Ironiquement, c’est le spectre caricatural du « plombier polonais » – symbole d’une peur irrationnelle que l’ouvrier français soit dépouillé par l’ouvrier polonais – qui contribue à détourner le regard des Européens de leur avenir commun.
Se pouvait-il que le plombier polonais ait pu être un agent d’influence russe ?

Vient ensuite la crise financière de 2008, fruit d’une dérégulation excessive et d’une mondialisation qui subit le procès d’être devenue incontrôlable et prédatrice. Celle-ci nourrit une critique radicale du libre-échange, le présentant comme source d’inégalités croissantes, de destruction économique locale, d’érosion culturelle et d’être antinomique avec la lutte contre le changement climatique. Ainsi se forge le concept de « mondialisation malheureuse ».

Pourtant, en rejetant radicalement ce modèle certes imparfait mais régulé, l’Europe s’est privée elle-même des outils indispensables à son influence sur l’ordre mondial. L’échec du traité TAFTA, en 2016, en est la parfaite illustration.


Vladimir Poutine n’a jamais caché qu’il considérait ce traité comme « une manifestation de l’égoïsme économique de l’Occident ». Il l’a dit, à la tribune des Nations Unies.
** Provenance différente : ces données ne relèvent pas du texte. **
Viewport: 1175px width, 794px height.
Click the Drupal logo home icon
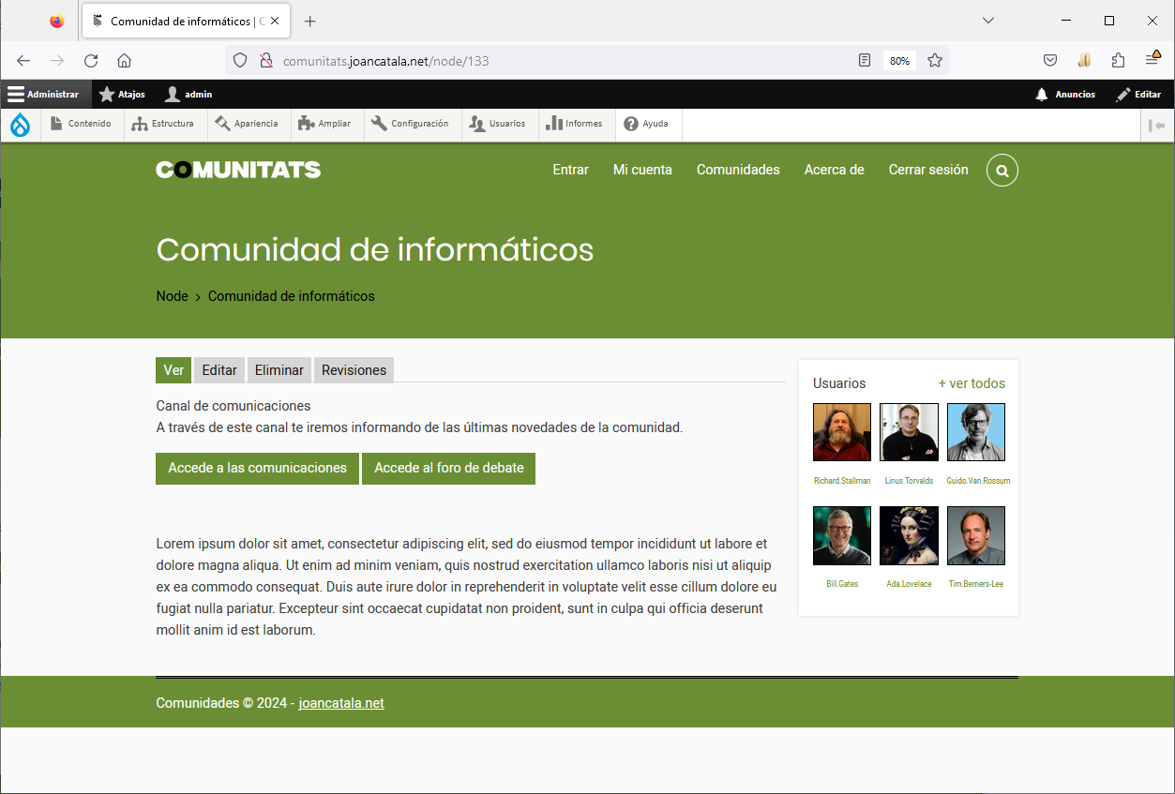[20, 125]
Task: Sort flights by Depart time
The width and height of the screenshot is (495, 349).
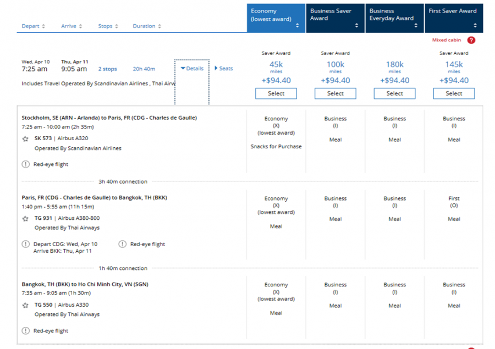Action: point(33,26)
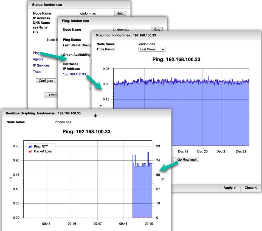
Task: Open the Traps link
Action: [x=37, y=72]
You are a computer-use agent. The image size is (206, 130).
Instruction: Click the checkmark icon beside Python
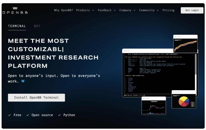[x=59, y=115]
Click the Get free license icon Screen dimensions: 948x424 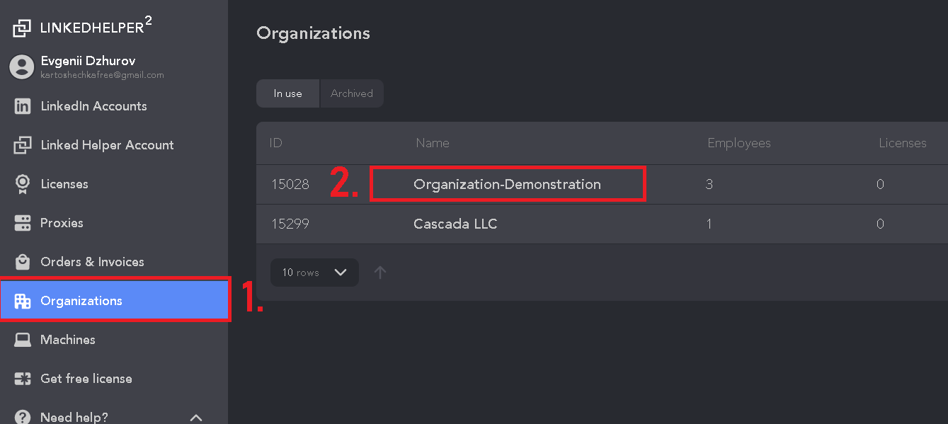pos(23,379)
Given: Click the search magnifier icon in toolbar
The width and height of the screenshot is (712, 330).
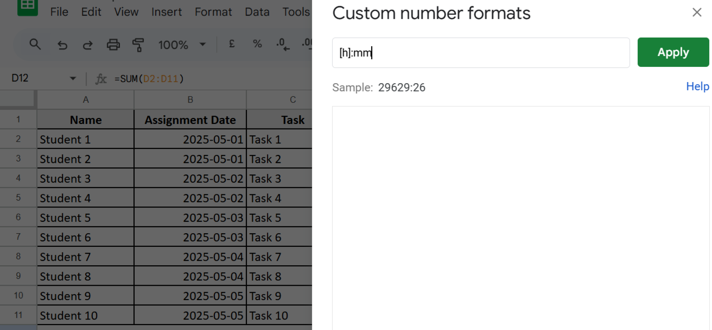Looking at the screenshot, I should [35, 45].
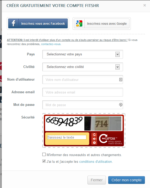Enable the newsletter updates checkbox
This screenshot has height=188, width=150.
click(44, 155)
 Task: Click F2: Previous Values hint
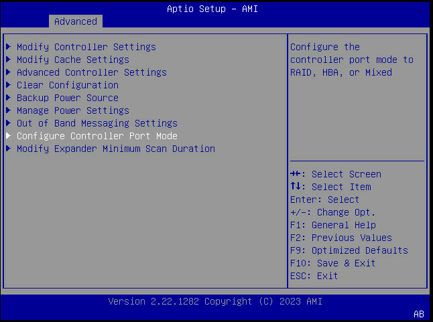click(x=341, y=238)
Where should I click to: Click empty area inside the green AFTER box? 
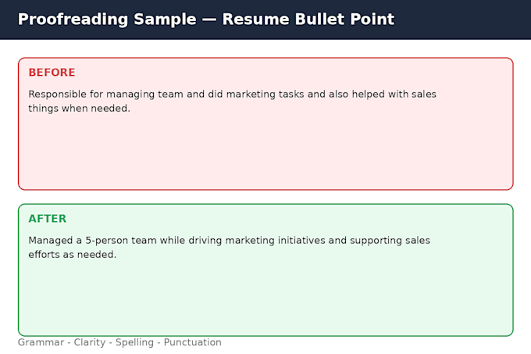point(266,298)
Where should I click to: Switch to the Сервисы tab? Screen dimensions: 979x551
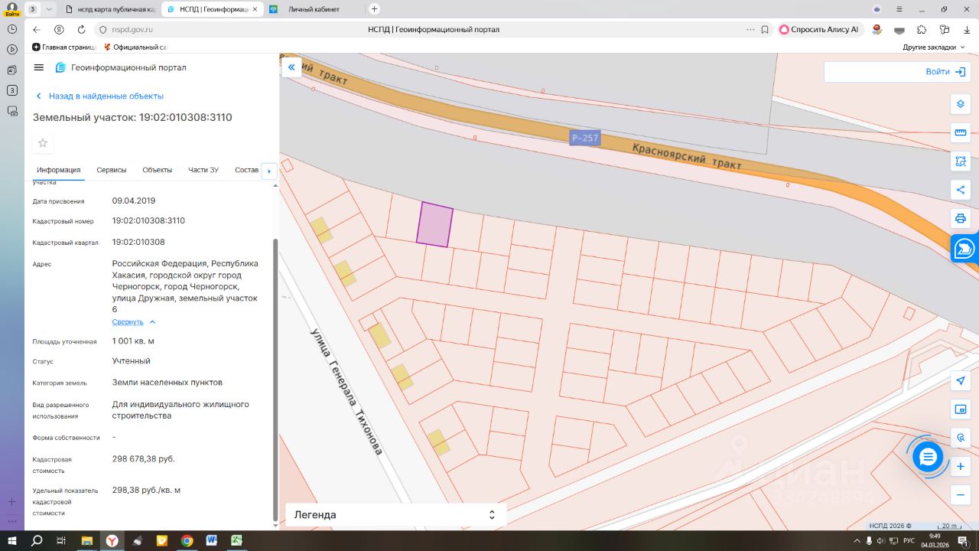point(112,170)
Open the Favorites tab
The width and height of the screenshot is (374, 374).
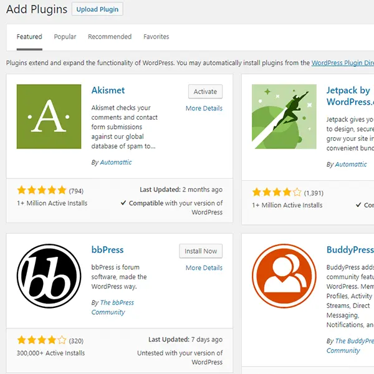click(x=156, y=37)
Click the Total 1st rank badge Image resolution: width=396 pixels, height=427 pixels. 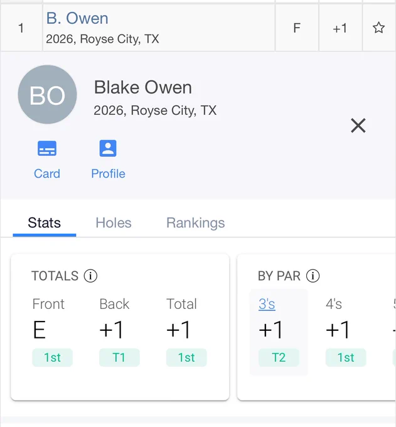tap(186, 357)
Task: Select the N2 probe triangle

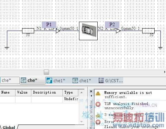Action: coord(118,31)
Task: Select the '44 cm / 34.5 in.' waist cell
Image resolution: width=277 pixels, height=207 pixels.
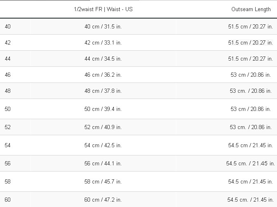Action: (x=103, y=59)
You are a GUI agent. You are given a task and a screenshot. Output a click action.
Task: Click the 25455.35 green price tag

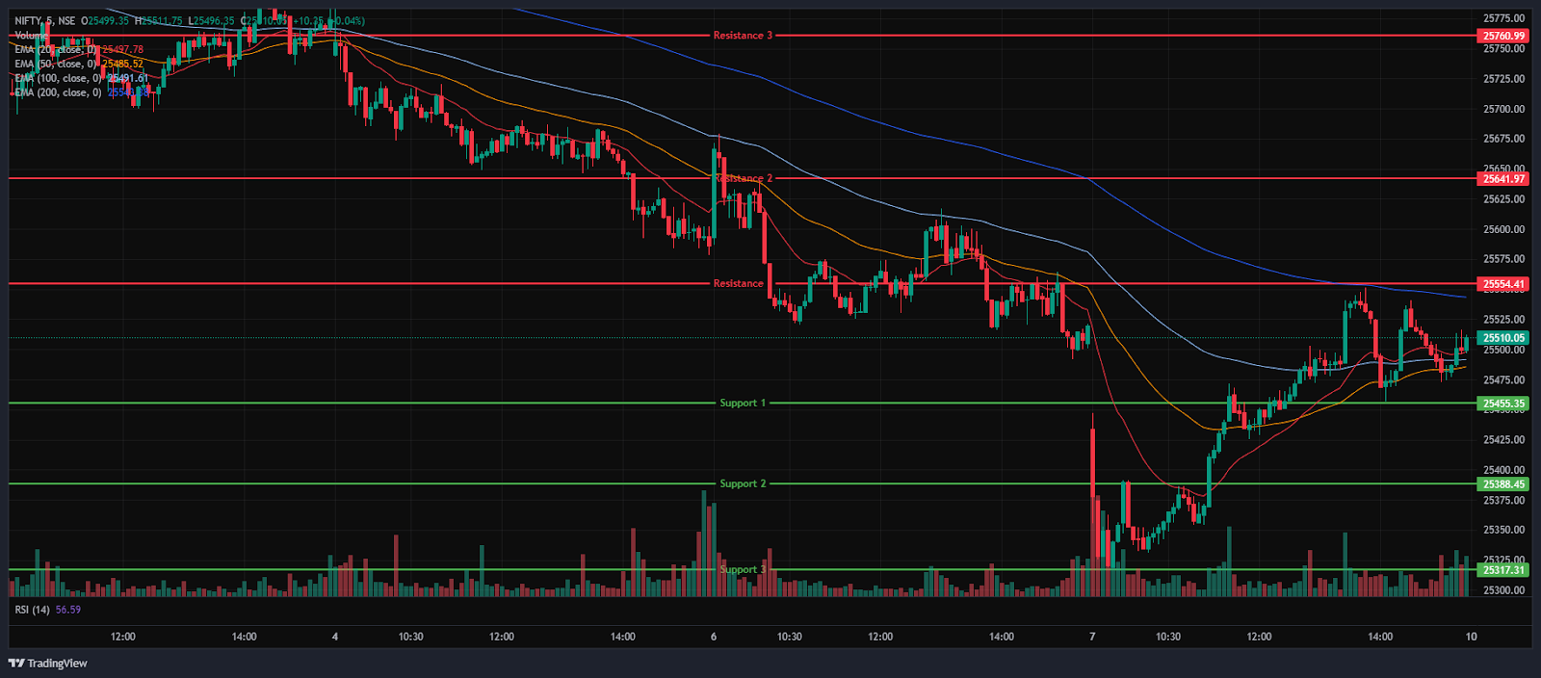pos(1503,404)
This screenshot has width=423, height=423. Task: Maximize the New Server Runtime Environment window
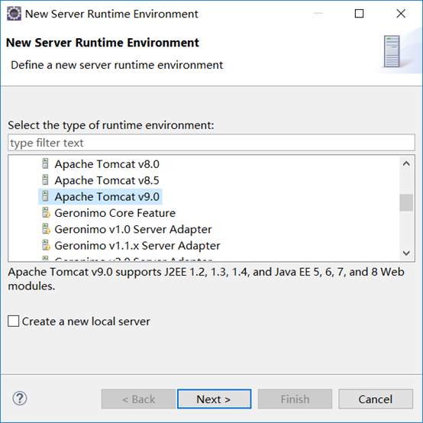tap(359, 14)
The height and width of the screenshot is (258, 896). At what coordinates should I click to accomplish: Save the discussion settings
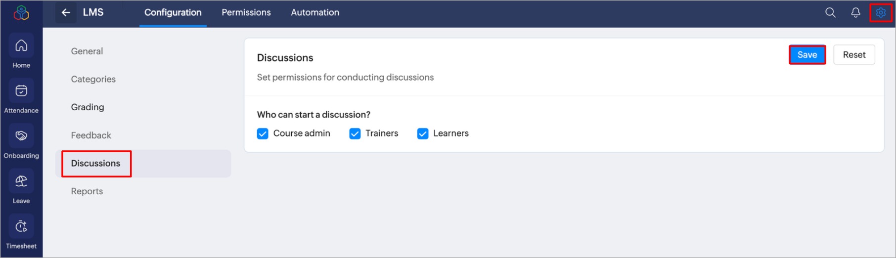(807, 55)
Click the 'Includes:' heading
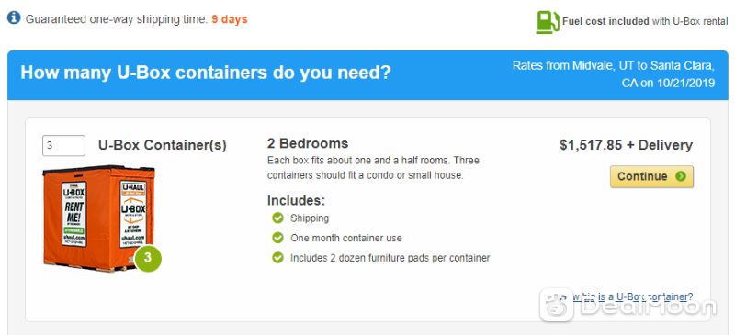735x335 pixels. [296, 200]
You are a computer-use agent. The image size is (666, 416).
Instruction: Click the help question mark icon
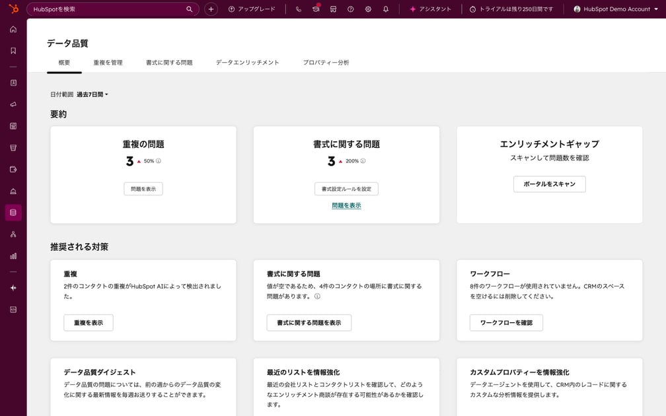point(351,9)
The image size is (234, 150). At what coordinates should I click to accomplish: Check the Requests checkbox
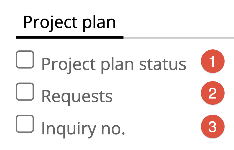(x=25, y=91)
Ironiquement, en refusant ce projet qui aurait pu donner naissance au plus grand espace économique intégré au monde, l’Europe a involontairement favorisé les intérêts de ceux qui préfèrent une Europe divisée, fragmentée, isolée – et donc vulnérable.


Les historiens, à froid, analyseront ce qui s’est passé réellement, au-delà des représentations politiques et du ressac médiatique que cela provoque. Cela mérite un rapport clinique car il s’agira, à un moment, d’édifier notre postérité, qui doit commencer aux générations qui héritent de ce sombre et lourd fardeau que nous avons, par faiblesse, par indiscipline, parce que notre ennemi est trop fort et trop rusé, laissé se constituer.


Aujourd’hui, la situation s’est encore aggravée. Les États-Unis sous Trump ont choisi une forme de démondialisation brutale et chaotique, dominée par le protectionnisme et le rapport de force.
L’Europe, quant à elle, semble errer dans ses propres contradictions internes, affaiblie par ses choix passés.


Cette prise de conscience historique doit nous inviter aujourd’hui à lever le regard, à sortir de l’immédiateté étouffante du quotidien et à nous retrouver dans une véritable perspective historique.

Comprendre ce dont nous avons été victimes est la première étape indispensable pour élaborer une riposte réparatrice à l’heure où les nationalismes, les souverainismes et les isolationnismes se préparent à sabler le champagne. Il ne s’agit plus seulement de réagir, mais de reconstruire activement les fondations d’une coopération internationale éclairée, solidaire et juste.


Pour cesser de péricliter, il faut que les Européens embrassent maintenant leur destin européen et le rendent irrésistible.